In 2006, members of the Westboro Baptist Church protested 300 feet from a funeral for Lance Cpl. Matthew Snyder in Westminster, Maryland, carrying signs reading “God hates you” and “Thank God for dead soldiers.”

Among the teachings of the Topeka, Kansas-based fundamentalist church founded by pastor Fred Phelps is the belief that the deaths of U.S. soldiers is God’s punishment for “the sin of homosexuality.”

Albert Snyder, Matthew’s father, said his son was not gay and the protesters should not have been at the funeral.

The case centers on Free Speech and whether the members of the church have the right to express their opinions at the funeral(s) of US Servicemen.  My question focuses not so much on the legality of the issue, but more on the ethics of their choices.

ETHICS defined is that branch of philosophy dealing with values relating to human conduct, with respect to the rightness and wrongness of certain actions and to the goodness and badness of the motives and ends of such actions.

So here’s the question:

Is the free expression of a religious belief that interferes with comfort associated with a dignified funeral an “ethical” action?  If not, how does one reconcile ethics on one hand with free speech on the other?

Chime in and register your opinion!


Freedom of Speech or Consequences of foul language – You tell me! Isaac Rosenbloom vs. Barbara Pyle

May 19, 2010

Don Troop, an author featured in The Chronicle of Higher Education wrote the following – presented in full:

An F (Bomb) in Oral Communications

Isaac Rosenbloom was among a small group of students who stuck around after speech class one day this spring at Hinds Community College to discuss their grades with the instructor.
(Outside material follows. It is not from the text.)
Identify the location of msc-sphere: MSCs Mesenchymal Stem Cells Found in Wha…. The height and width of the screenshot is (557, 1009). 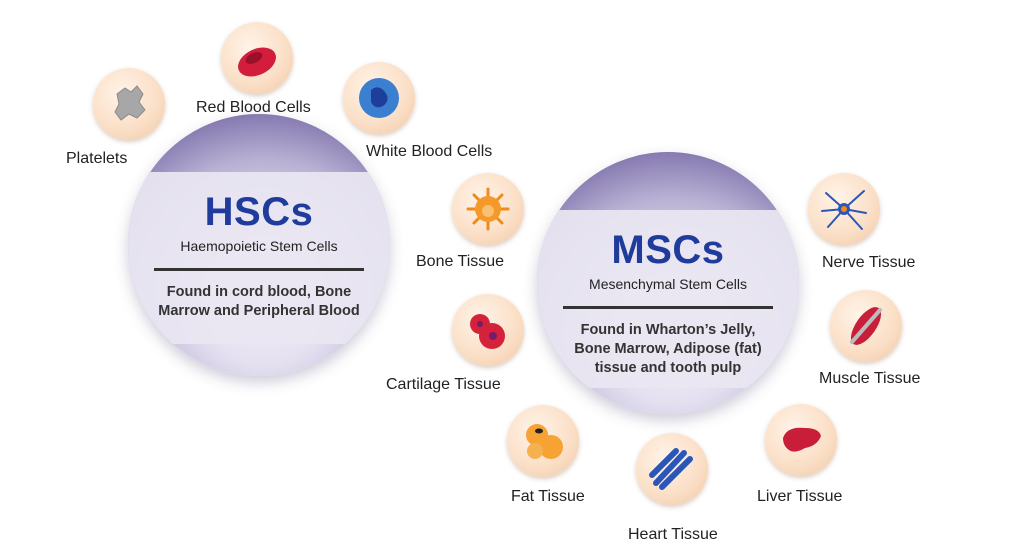
(668, 283). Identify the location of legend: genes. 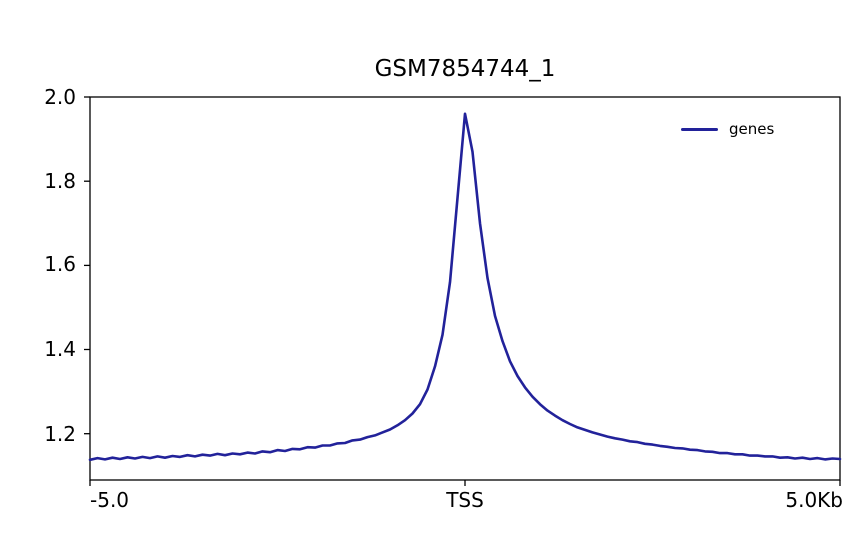
(728, 129).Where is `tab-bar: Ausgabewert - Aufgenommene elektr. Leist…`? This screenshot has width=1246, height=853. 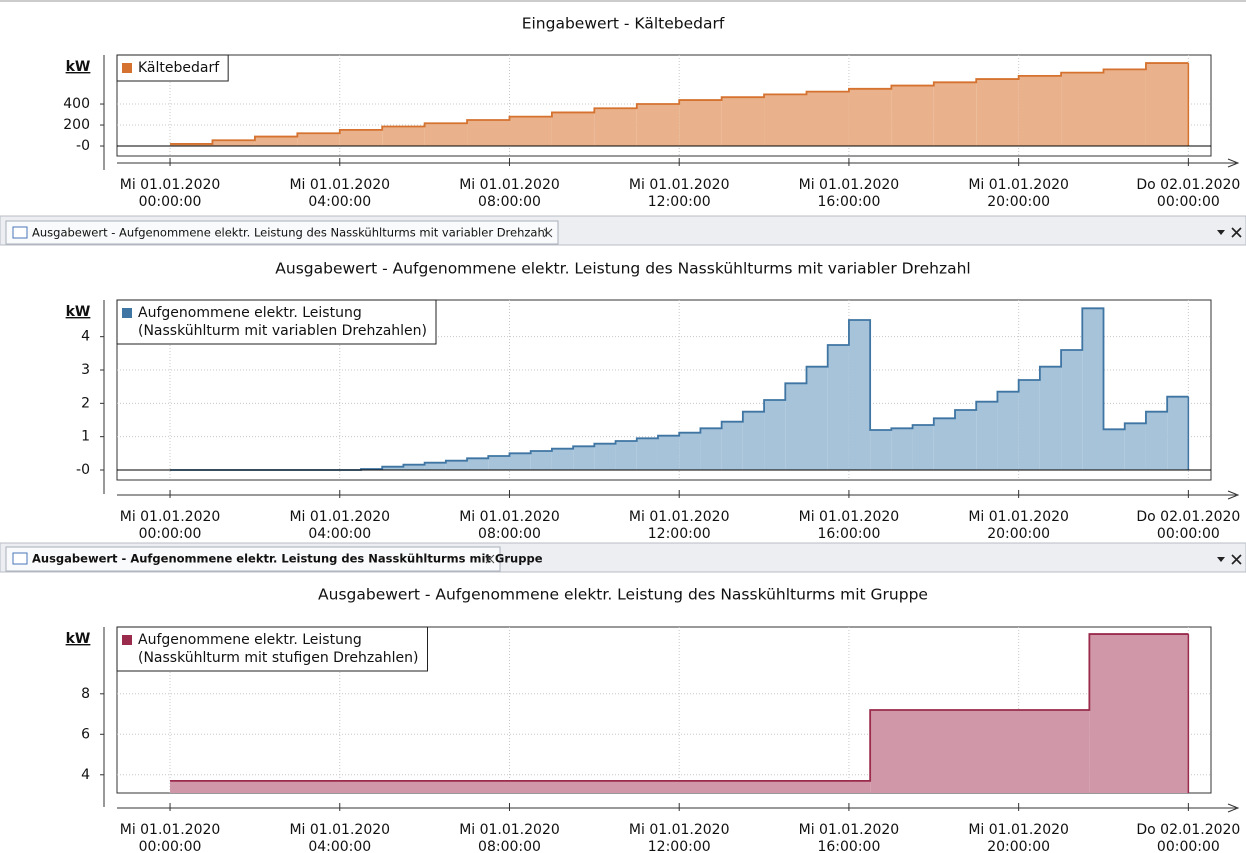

After seeing that he had received a 74 on a late assignment, Mr. Rosenbloom testified in a recorded disciplinary hearing, he turned to one of his peers and said, “this grade is going to [expletive] up my entire GPA.” He says the instructor, Barbara Pyle, heard him and “went into a screaming fit,” telling him that she does not tolerate offensive language and threatening to send him to detention.

“I told her, ‘This is college, and I’m 30 years old,'” Mr. Rosenbloom testified. “‘There is no detention.'”

After being summoned to the dean’s office, Mr. Rosenbloom sought the assistance of the Foundation for Individual Rights in Education, the free-speech advocacy group, which issued a statement defending the right of adults to use naughty words.

“It is quite absurd that a college has decided that a 29-year-old man who uses a four-letter word out of frustration after a class should be officially punished,” FIRE Vice President Robert Shibley said in a statement. “College students don’t lose their free speech rights when they arrive on campus. Will Hinds be sending its students to bed without supper next?”

While Mr. Rosenbloom is actually being disciplined for “flagrant disrespect,” FIRE wrote President Clyde Muse to tell him that the college’s speech policies are unconstitutional and were “applied unconstitutionally to punish Rosenbloom for his protected speech outside of class.” The college bans “public profanity, cursing, and vulgarity.” Violators can be fined $25 to $50 or, for a third offense, be suspended from college.

According to FIRE, Mr. Rosenbloom was banned from Ms. Pyle’s course and given 12 demerits (three short of suspension). In addition, a description of the case is being placed on his permanent record.

An appeal to President Muse is pending.

So…as I often report on choices and consequences…and ethics, this article seems interesting.  It raises an excellent question or set of questions.

  1. Should an adult have the freedom of speech to express his/her frustration without retribution or negative consequence?
  2. Is it constitutional for an institution of higher learning to impose a limit on speech for it’s students or employees?
  3. Was the instructor’s reaction to the words uttered appropriate?
  4. Lastly, if what you say offends me, should I have the right to limit your freedom of speech?  If so, where is the limit drawn between what offends me and your rights to express yourself?

I would hope that readers might be willing to express themselves and weigh in on whose right carries the greatest weight.